Really? You know that? How?
Please prove it because atmospheric CO2 concentration has been increasing since at least 1958 and to date there is no evidence of any kind that this has had any effect on making the world “hot”.
And please note that this is important to the present discussion because – as Dr Spencer’s above article demonstrates – any changes to the world getting “hot” are so small that they are difficult to discern at ground level. Also, the satellite-derived data show the Earth has not been getting “hot” to a significant degree in recent decades.
Richard

Almah Geddon
April 14, 2012 2:10 am

I have given my above statement some more thought. By definition Tmax is usually recorded on day n, Tmin is usually recorded on day n+1. This is because the meteorological day is defined as 9am to 9am. Is there any correlation between Tmax and Tmin apart from a seasonal one?

The old Seadog.
April 14, 2012 2:12 am

Well, they have to adjust everything now ; because they have found Antarctic Urban Heat Centres are twice what they thought they were….
http://www.businessweek.com/news/2012-04-13/penguin-count-doubles-as-satellite-spies-on-birds-poop-stains

Nick Stokes
April 14, 2012 2:33 am

Richard S Courtney says: April 14, 2012 at 2:06 am
“Really? You know that? How?”

Greenhouse effect. Putting CO2 in the air impedes outgoing IR. Heat accumulates, temperature rises. Flux balance then restored (until more CO2 accumulates).

Peter Miller
April 14, 2012 2:48 am

As a typical geologist practicing in the private sector, I am deeply sceptical of all things CAGW.
When trying to figure out geological structures, mineralisation trends etc., I obviously construct models in an attempt to try and explain what is happening. However, the golden rule is: IF THE DATA DOESN’T FIT THE MODEL, THEN THE MODEL IS WRONG, NOT THE DATA.
In ‘climate science’ it is the exact opposite: IF THE DATA DOESN’T FIT THE MODEL, THEN THE DATA IS WRONG, NOT THE MODEL. So, the data has to be adjusted/manipulated/tortured to fit the model. Roy Spencer’s analysis of USHCN data here is yet another classic example of this.
If geologists followed the so called logic of ‘climate scientists’, we would very rapidly run out of oil, gas and most metals.
If the world follows the logic of ‘climate scientists’, which requires pouring trillions of dollars into a futile attempt to solve a non-problem, it will be an economic disaster.

KnR
April 14, 2012 2:56 am

Ajusting the data is not autmical bad , however what is all important is the justifcation for doing so it made clear and is valid , and to often its simply not and then to compound the problem the raw data ‘goes missing’ so you then can’t check on what has been done and if it makes sense .
However, this is merely in line with the first rule of climate sceince , if the model and reality differ in value its reality which is in error. If you have faith in ‘the cause’ all of these types of problems disapear .

TheInquirer
April 14, 2012 3:00 am

[snip . . please post with content, thank you . . kbmod]

Phil Clarke
April 14, 2012 3:04 am

The graph is taken from Warren Meyer’s site.
http://www.coyoteblog.com/coyote_blog/2007/07/an-interesting-.html
Typically for Meyer, it is wrong. The graph is in degrees F, the captions are in C, leading him and now you, to overstate the trends.
More diligence, more genuine scepticism required.

Urederra
April 14, 2012 3:05 am

Nick Stokes says:
We have to figure out where we’re going with adding carbon to the atmosphere because if we keep doing it, it’s going to get hot. We’ve burnt about a tenth of readily available C. And it will take a long time to get an agreement to get it under control, so we’d better start.

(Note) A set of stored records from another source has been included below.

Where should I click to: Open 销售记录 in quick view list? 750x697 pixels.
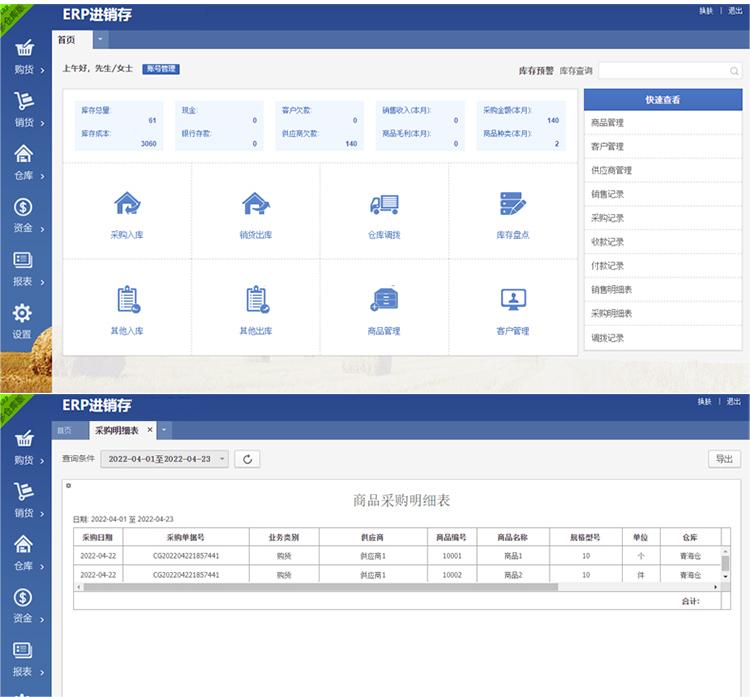pos(608,194)
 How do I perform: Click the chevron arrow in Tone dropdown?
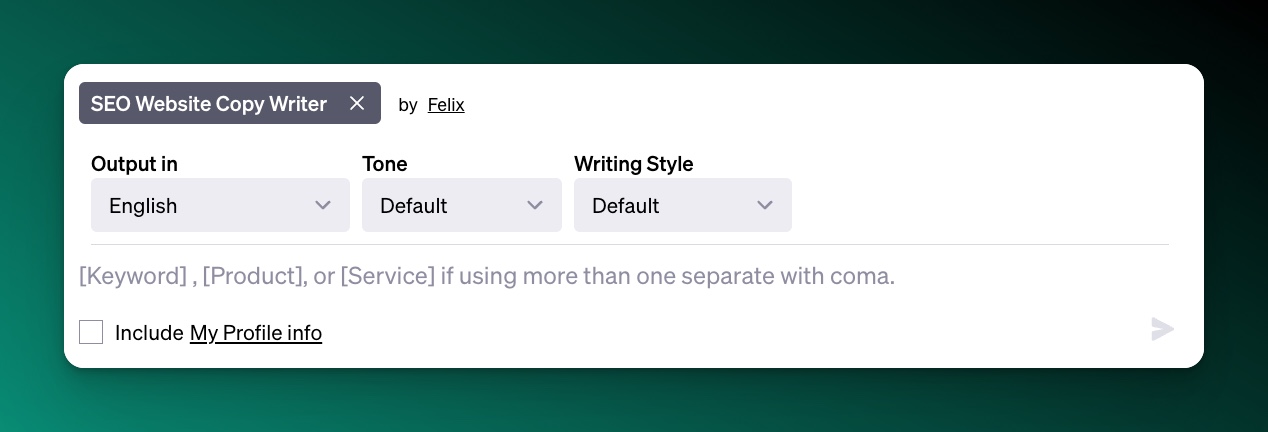535,205
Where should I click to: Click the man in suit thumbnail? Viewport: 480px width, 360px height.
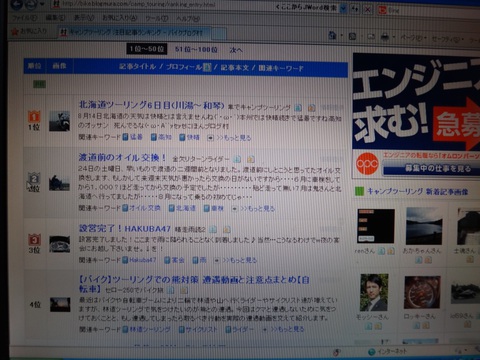(x=374, y=292)
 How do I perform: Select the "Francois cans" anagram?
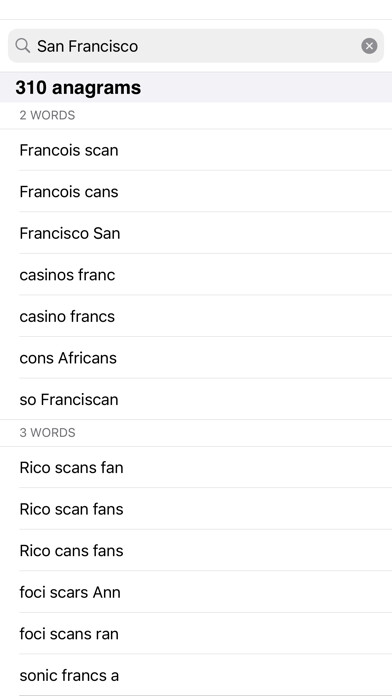[x=196, y=191]
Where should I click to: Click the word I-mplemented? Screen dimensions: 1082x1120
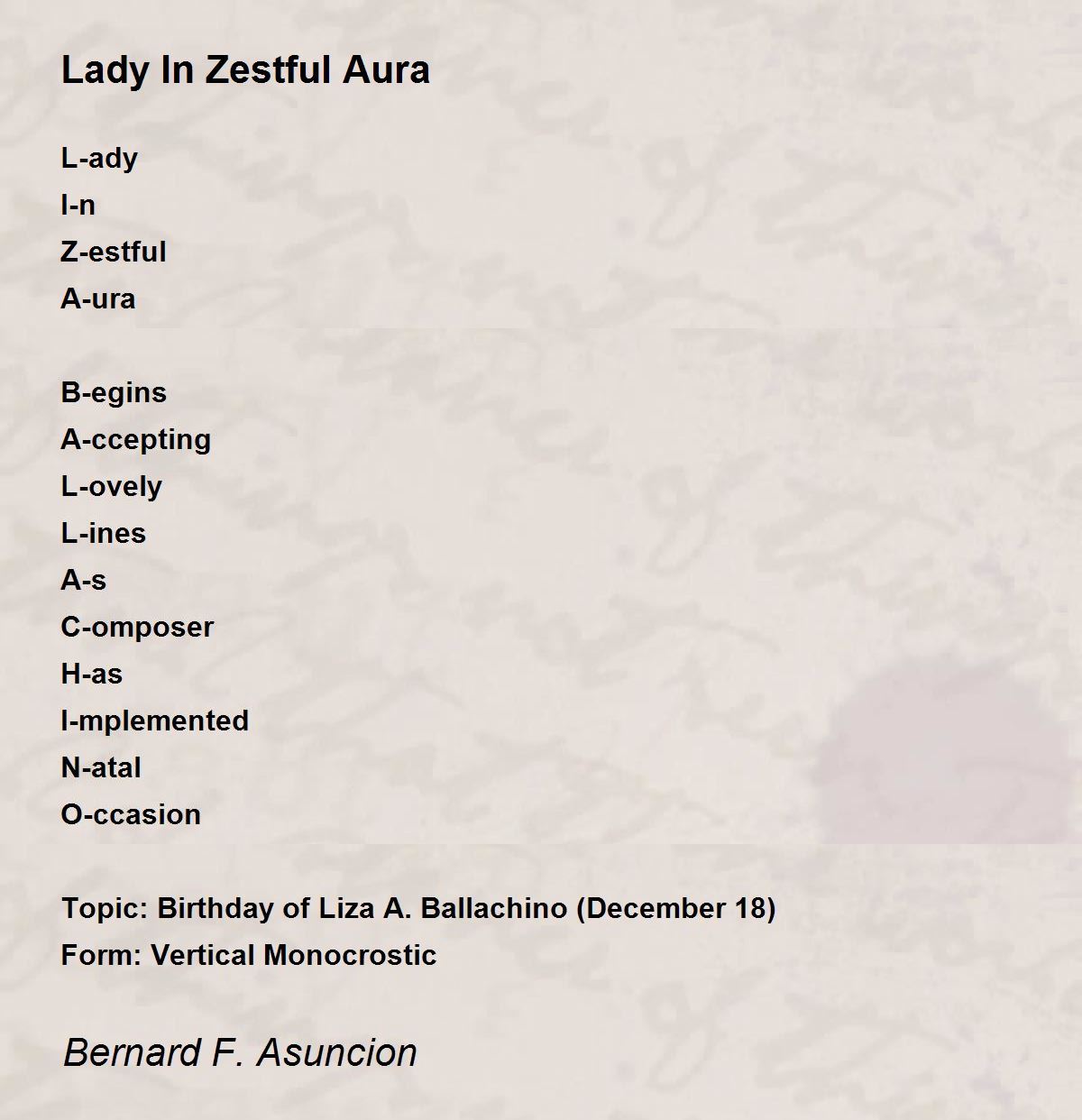(x=155, y=721)
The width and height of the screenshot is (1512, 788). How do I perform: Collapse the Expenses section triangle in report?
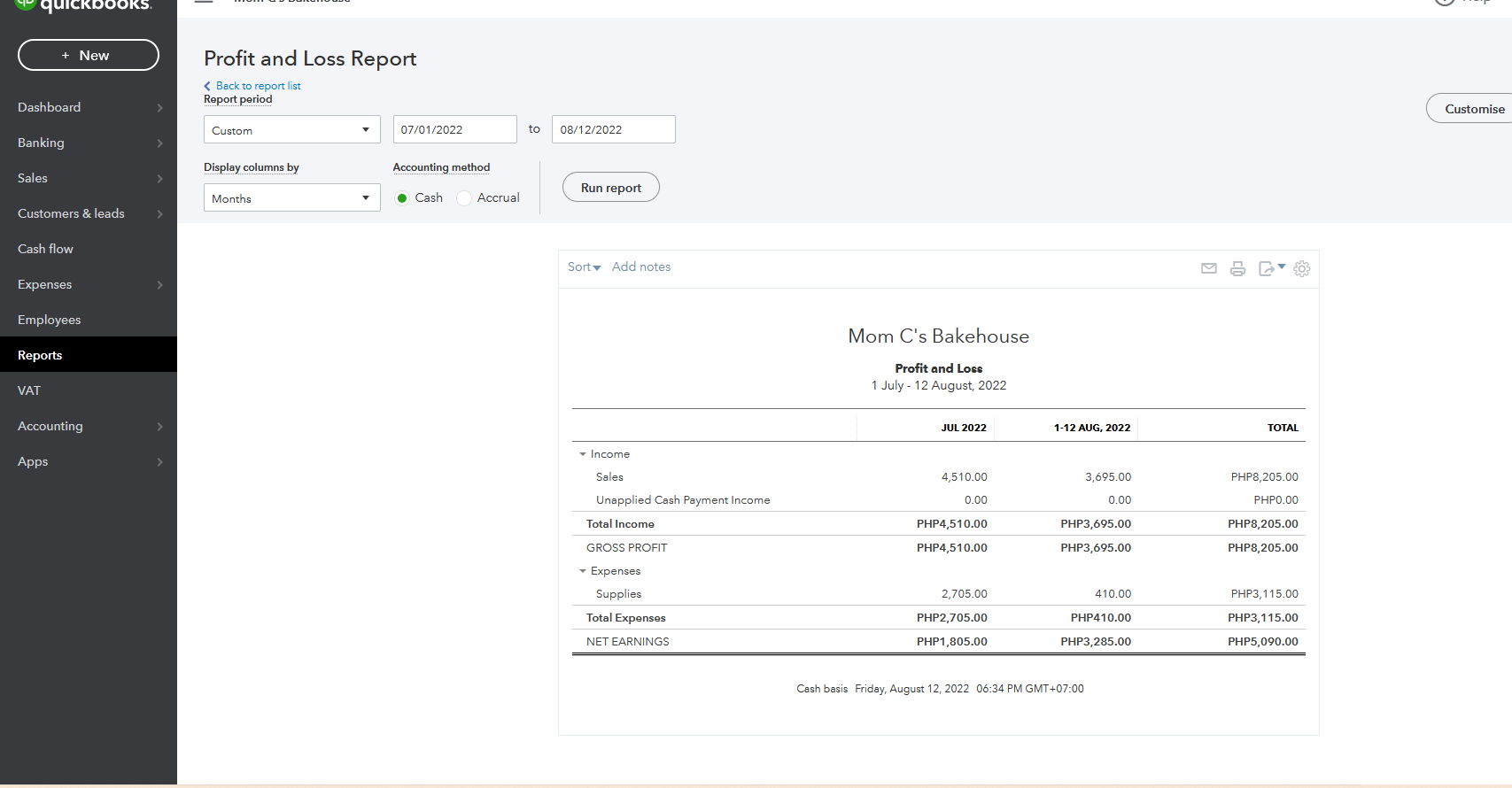click(x=583, y=571)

No sir, Goodridge already proved that CO2 has no effect on temperatures by demonstating that rural stations do not show any warming over the last 100 years despite of global CO2 increase. http://wattsupwiththat.com/2012/03/30/spencer-shows-compelling-evidence-of-uhi-in-crutem3-data/
It is also known from the 19th century that plants need CO2 to grow and the more CO2 in the atmosphere, the more plants grow (classic chemical cinetics) So the most sensible thing to do is to pump CO2 into the atmosphere..
However, if you want to live in a cave with no light and no running water, be my friend and go. Don´t expect me to join, thanks. But please, don´t try to impose a global dictatorship over this.

Lars P.
April 14, 2012 3:25 am

Hm, they could simply directly paint the temperature charts in powerpoint or the tool of their choice. This would reduce costs (why maintain all those stations?) and we get to the same results.
Post modern science when continuously changing historical records. Year after year history gets
“improved”, the 30s-40s get colder, now almost aligned to the 60s-70s, the record 98 slowly surpassing 34 but now also getting a little colder. At the time of the record no 200x managed to beat 1998, but now slowly all are growing, or rather 1998 is slowly sinking.
It is not that new data adds at the end of the graph but the whole graph moves like a living snake to fit whatever the adjusters adjust.
http://suyts.wordpress.com/2012/04/11/this-isnt-about-the-climate/

Allan MacRae
April 14, 2012 3:59 am

edbarbar says: April 13, 2012 at 10:12 pm
How do the satellite temps compare? Are these adjusted too? And what about BEST?
_____________
In 2008 I found Hadcrut3 ST was warming at ~0.07C/decade faster than UAH LT. Different altitudes, but much less warming was observed from satellites.
See Fig. 1 at
http://icecap.us/images/uploads/CO2vsTMacRae.pdf
Satellite temperatures are often adjusted a few months after readings – my observation from 2008-2009 is that the UAH adjustments are typically very small.
No personal opinion on BEST, except that the name may be a misnomer.
http://wattsupwiththat.com/2011/11/03/a-considered-critique-of-berkley-temperature-series/

Jim
April 14, 2012 4:26 am

Kasuha says:
April 14, 2012 at 1:49 am
*****
It makes sense that urbanization adds some amount of temperature, an offset, at the current time. This is a static view of urbanization. But as the population grew, it would actually add to the trend. This is easier to imagine if you mentally start with two identical places, then imagine one begins to experience population growth. The temperature trend in it will be greater in the place with population growth.

Allan MacRae
April 14, 2012 4:30 am

I should add that I believe there is ample evidence that there is a strong warming bias in most surface temperature (ST) datasets.
Perhaps someone else would be kind enough to provide all the references. From memory:
Anthony Watts surface stations work
Michaels and McKitrick paper
Roy Spencer paper(s)
etc.
_____________________
http://wattsupwiththat.com/2009/02/05/fear-and-loathing-for-california/#comment-82352
Please look at the first graph ( to mid-2008) at:
http://www.iberica2000.org/Es/Articulo.asp?Id=3774
This graph suggests there has been no net global warming since 1940, despite an ~800% increase in humanmade CO2 emissions.
I used Hadcrut3 ST from 1940 (despite of its warming bias), and UAH LT thereafter.
This is the result when one plots the FULL PDO cycle, instead of attempting to extrapolate the WARMING HALF-CYCLE, as many warmists do.
_____________________
In 2003 I wrote that global cooling would soon recur. Bundle up!